* [Assigned task]
Search the data below for the string "heading" and copy all lines where it shows up.

[Data supplied]

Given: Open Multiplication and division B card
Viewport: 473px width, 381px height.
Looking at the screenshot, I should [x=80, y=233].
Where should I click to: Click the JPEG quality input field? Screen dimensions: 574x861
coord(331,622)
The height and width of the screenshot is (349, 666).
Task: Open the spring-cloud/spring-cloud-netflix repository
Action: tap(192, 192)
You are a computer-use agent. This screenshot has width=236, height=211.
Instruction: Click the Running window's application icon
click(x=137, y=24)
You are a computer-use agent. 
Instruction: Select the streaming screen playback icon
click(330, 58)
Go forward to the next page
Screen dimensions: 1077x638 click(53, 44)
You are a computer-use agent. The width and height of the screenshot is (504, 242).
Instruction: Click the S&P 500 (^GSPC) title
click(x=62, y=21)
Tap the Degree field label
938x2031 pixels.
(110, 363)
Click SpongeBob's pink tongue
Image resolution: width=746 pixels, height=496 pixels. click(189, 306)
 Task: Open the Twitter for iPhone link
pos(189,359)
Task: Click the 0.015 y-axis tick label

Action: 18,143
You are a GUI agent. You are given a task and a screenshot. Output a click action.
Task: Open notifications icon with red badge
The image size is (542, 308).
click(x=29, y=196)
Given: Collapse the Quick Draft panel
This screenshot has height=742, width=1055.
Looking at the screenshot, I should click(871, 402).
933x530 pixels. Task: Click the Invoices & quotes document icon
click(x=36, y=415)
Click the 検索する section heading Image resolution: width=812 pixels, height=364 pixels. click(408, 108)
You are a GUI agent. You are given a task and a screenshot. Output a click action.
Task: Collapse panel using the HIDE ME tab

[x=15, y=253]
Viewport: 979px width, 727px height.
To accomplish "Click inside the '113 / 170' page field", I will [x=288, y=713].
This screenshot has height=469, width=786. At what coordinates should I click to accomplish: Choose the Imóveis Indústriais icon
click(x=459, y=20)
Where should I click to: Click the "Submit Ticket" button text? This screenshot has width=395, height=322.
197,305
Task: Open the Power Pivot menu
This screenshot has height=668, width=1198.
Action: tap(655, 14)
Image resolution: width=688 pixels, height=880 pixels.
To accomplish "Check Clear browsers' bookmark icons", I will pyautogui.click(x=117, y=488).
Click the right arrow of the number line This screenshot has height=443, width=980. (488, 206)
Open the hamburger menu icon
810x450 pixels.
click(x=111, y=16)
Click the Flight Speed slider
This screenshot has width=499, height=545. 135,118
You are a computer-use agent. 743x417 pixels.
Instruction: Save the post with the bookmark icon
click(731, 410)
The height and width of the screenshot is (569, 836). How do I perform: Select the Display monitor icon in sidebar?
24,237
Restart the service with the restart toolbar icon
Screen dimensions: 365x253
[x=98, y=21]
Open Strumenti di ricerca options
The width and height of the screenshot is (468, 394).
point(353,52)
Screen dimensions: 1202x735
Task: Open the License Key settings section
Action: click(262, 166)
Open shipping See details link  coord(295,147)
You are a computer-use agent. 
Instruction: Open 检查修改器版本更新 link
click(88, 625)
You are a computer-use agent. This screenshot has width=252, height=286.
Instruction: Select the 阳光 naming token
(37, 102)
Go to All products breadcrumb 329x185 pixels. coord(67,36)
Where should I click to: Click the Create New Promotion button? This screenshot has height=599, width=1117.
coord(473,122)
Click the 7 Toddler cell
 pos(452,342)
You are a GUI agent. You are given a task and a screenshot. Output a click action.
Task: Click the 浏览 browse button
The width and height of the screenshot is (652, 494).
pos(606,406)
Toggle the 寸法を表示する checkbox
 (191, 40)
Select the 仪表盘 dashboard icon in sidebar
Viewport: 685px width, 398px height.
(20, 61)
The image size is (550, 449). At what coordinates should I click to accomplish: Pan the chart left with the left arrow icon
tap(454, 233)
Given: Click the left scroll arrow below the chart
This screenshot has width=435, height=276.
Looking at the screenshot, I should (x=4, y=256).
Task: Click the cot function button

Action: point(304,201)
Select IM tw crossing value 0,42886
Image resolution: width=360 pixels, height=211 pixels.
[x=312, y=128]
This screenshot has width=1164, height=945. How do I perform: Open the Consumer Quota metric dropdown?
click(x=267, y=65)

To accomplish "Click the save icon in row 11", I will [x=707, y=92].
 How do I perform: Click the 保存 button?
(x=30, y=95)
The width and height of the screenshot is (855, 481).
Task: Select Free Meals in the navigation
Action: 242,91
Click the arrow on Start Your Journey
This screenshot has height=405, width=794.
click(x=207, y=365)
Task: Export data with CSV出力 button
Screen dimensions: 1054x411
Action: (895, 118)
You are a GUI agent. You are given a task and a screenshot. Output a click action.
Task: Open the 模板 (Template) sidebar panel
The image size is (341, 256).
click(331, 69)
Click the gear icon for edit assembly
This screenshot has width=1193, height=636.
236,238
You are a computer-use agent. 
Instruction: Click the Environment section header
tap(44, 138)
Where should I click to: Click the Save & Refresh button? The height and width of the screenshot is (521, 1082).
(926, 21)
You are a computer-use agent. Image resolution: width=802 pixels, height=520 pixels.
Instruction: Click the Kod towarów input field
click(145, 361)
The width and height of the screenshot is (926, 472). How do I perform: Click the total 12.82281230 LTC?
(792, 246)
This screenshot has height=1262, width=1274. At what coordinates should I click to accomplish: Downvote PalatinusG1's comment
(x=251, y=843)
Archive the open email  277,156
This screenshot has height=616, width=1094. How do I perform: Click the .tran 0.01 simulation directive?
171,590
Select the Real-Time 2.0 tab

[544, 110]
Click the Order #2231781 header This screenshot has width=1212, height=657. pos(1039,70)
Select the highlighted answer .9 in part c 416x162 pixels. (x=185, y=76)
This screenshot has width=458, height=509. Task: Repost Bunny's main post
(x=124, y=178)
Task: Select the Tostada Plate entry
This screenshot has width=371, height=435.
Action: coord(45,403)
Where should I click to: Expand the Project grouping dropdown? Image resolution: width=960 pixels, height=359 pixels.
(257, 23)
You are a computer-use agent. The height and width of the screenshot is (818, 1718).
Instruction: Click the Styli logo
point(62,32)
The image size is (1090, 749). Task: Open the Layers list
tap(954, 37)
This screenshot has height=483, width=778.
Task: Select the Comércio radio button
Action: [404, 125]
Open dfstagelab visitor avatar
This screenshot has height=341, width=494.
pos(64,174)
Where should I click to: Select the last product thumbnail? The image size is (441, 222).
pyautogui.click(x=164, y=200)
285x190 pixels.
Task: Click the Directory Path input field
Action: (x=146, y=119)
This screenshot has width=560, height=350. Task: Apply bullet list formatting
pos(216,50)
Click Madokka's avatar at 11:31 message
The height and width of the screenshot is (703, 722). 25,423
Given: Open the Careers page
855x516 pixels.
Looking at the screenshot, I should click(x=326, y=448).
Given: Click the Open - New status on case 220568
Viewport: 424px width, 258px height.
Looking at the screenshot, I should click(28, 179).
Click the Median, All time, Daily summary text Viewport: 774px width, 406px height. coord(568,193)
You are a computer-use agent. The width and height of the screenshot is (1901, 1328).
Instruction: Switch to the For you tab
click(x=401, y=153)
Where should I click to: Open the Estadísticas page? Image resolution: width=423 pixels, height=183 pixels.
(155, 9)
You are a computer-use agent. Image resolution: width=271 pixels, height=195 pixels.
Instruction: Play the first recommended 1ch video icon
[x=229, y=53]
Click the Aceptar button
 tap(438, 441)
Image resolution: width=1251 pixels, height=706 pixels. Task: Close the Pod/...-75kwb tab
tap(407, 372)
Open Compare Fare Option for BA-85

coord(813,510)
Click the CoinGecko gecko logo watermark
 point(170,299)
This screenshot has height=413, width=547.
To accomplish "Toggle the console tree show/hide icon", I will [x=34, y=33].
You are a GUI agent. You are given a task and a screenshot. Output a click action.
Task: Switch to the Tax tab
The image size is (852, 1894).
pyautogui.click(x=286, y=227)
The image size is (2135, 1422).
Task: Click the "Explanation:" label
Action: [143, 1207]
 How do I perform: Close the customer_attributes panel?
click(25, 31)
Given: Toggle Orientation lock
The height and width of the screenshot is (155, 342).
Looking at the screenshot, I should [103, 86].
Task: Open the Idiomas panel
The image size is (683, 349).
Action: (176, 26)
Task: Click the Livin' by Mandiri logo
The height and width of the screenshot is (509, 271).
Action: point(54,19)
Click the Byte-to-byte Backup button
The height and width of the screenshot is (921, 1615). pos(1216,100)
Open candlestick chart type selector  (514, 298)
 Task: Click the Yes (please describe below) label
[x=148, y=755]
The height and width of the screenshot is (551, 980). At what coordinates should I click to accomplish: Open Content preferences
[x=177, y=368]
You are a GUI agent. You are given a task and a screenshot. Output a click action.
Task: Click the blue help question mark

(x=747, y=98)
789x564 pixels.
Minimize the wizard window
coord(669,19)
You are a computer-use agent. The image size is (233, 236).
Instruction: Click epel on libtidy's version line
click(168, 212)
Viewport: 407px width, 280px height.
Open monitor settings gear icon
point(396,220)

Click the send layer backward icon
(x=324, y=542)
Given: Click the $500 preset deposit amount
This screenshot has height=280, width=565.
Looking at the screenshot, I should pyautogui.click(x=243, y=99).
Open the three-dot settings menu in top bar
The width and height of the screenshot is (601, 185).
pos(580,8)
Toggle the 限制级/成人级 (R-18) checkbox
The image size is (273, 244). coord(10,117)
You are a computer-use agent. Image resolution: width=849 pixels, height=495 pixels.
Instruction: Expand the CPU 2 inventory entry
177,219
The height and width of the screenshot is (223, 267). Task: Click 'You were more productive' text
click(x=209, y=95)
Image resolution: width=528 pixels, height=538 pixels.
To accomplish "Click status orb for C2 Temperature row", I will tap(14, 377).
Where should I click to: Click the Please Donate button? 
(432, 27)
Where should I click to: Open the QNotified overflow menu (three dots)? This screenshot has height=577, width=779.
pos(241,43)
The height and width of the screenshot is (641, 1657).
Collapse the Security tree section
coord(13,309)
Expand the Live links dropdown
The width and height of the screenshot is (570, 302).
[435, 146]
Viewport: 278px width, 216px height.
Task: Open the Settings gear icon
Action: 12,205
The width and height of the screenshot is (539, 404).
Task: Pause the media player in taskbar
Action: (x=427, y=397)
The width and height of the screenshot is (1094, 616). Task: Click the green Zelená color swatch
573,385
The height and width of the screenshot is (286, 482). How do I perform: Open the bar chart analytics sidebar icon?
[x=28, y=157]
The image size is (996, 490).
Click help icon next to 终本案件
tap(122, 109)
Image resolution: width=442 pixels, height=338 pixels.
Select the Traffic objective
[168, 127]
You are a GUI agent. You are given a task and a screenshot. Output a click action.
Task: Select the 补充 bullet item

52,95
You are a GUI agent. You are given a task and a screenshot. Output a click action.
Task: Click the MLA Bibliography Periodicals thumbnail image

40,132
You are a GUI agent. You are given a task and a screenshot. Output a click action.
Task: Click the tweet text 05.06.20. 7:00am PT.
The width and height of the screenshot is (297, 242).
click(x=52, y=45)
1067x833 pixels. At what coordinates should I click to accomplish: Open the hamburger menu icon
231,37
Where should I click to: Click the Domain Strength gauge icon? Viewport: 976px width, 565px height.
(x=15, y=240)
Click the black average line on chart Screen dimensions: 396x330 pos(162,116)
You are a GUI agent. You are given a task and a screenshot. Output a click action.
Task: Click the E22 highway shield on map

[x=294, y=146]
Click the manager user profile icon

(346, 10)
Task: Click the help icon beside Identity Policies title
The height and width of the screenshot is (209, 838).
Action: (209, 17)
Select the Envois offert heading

[/Data supplied]

* [Problem solution]
Click the 検索する section heading Image resolution: width=812 pixels, height=364 pixels. click(408, 108)
Select the Envois offert heading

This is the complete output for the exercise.